— Selection —

++++

Age Discrimination vs. Bona Fide Occupational Requirement (BFOR)
In this post, we'll talk about Ontario cases and Human Rights Tribunal decisions regarding age discrimination. Continue reading to learn more.
Topics Will be Covered in This Post:
- What is Age Discrimination?
- How to Prove Age Discrimination
- Summary Hearing Example for Bullying and Harassment Claims
- Age Discrimination in Termination
- Bona Fide Occupational Requirement
- Conclusion
1. What is Age Discrimination?
The Ontario Human Rights Code (the “Code”) prohibit workplace discrimination. However, the Code does not prohibit general bullying and workplace harassment.
A successful claim of workplace discrimination at the Human Rights Tribunal of Ontario (“HRTO”) requires an applicant (i.e. the victim of the workplace discrimination) show that one of the prohibited grounds of the Code was a factor in the bullying and harassment (i.e. race, age, sex, disability, etc.).
In determining whether a case of workplace discrimination can be successful made out at the HRTO, the key question to ask is whether the employee’s Application is somehow connected to the Code?’
Age is a protected ground under the Ontario Human Rights Code (Code), and it's illegal to discriminate anyone because of age unless it's a bona fide occupational requirement (BFOR), which will be discussed below.

++++

— Problems —
a – Reproduce verbatim the stretch of the age discrimination post from "The Ontario Human Rights Code (the" through "be discussed below.".
b – List every topic that the age discrimination post says it will cover.
The data that come next have no connection to the age discrimination post.

— Dataset content —
++++

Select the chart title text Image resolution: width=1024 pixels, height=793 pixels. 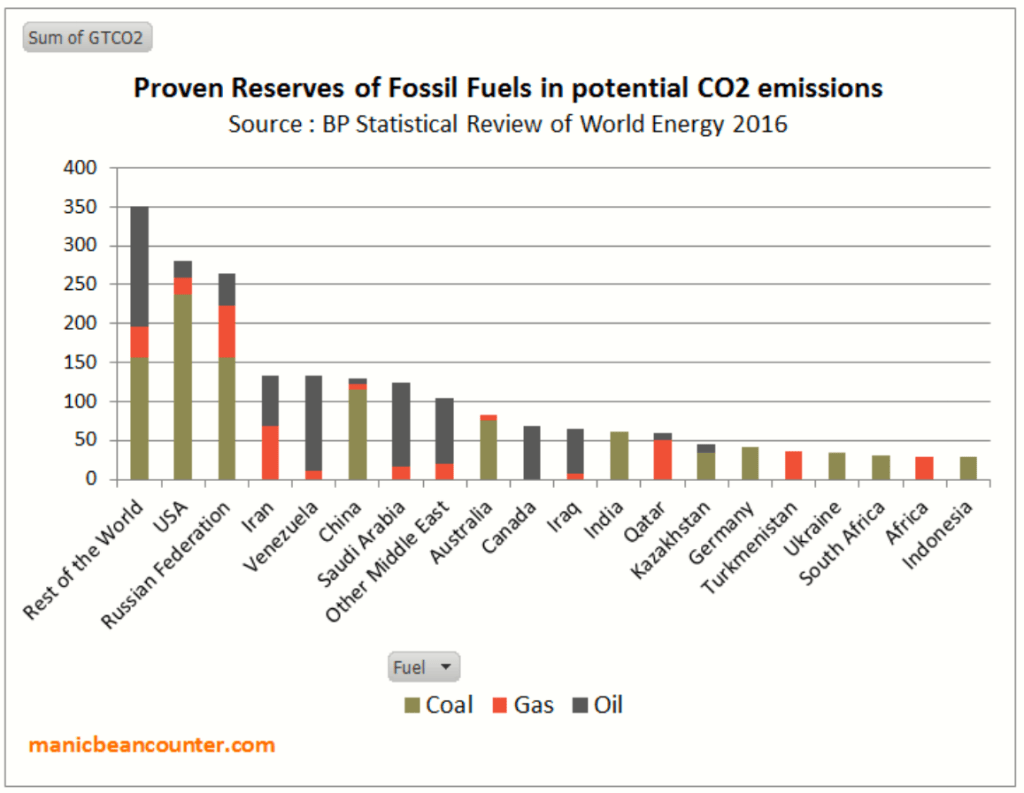(508, 88)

++++

— Exercise solutions —
a –
The Ontario Human Rights Code (the “Code”) prohibit workplace discrimination. However, the Code does not prohibit general bullying and workplace harassment.
A successful claim of workplace discrimination at the Human Rights Tribunal of Ontario (“HRTO”) requires an applicant (i.e. the victim of the workplace discrimination) show that one of the prohibited grounds of the Code was a factor in the bullying and harassment (i.e. race, age, sex, disability, etc.).
In determining whether a case of workplace discrimination can be successful made out at the HRTO, the key question to ask is whether the employee’s Application is somehow connected to the Code?’
Age is a protected ground under the Ontario Human Rights Code (Code), and it's illegal to discriminate anyone because of age unless it's a bona fide occupational requirement (BFOR), which will be discussed below.

b –
- What is Age Discrimination?
- How to Prove Age Discrimination
- Summary Hearing Example for Bullying and Harassment Claims
- Age Discrimination in Termination
- Bona Fide Occupational Requirement
- Conclusion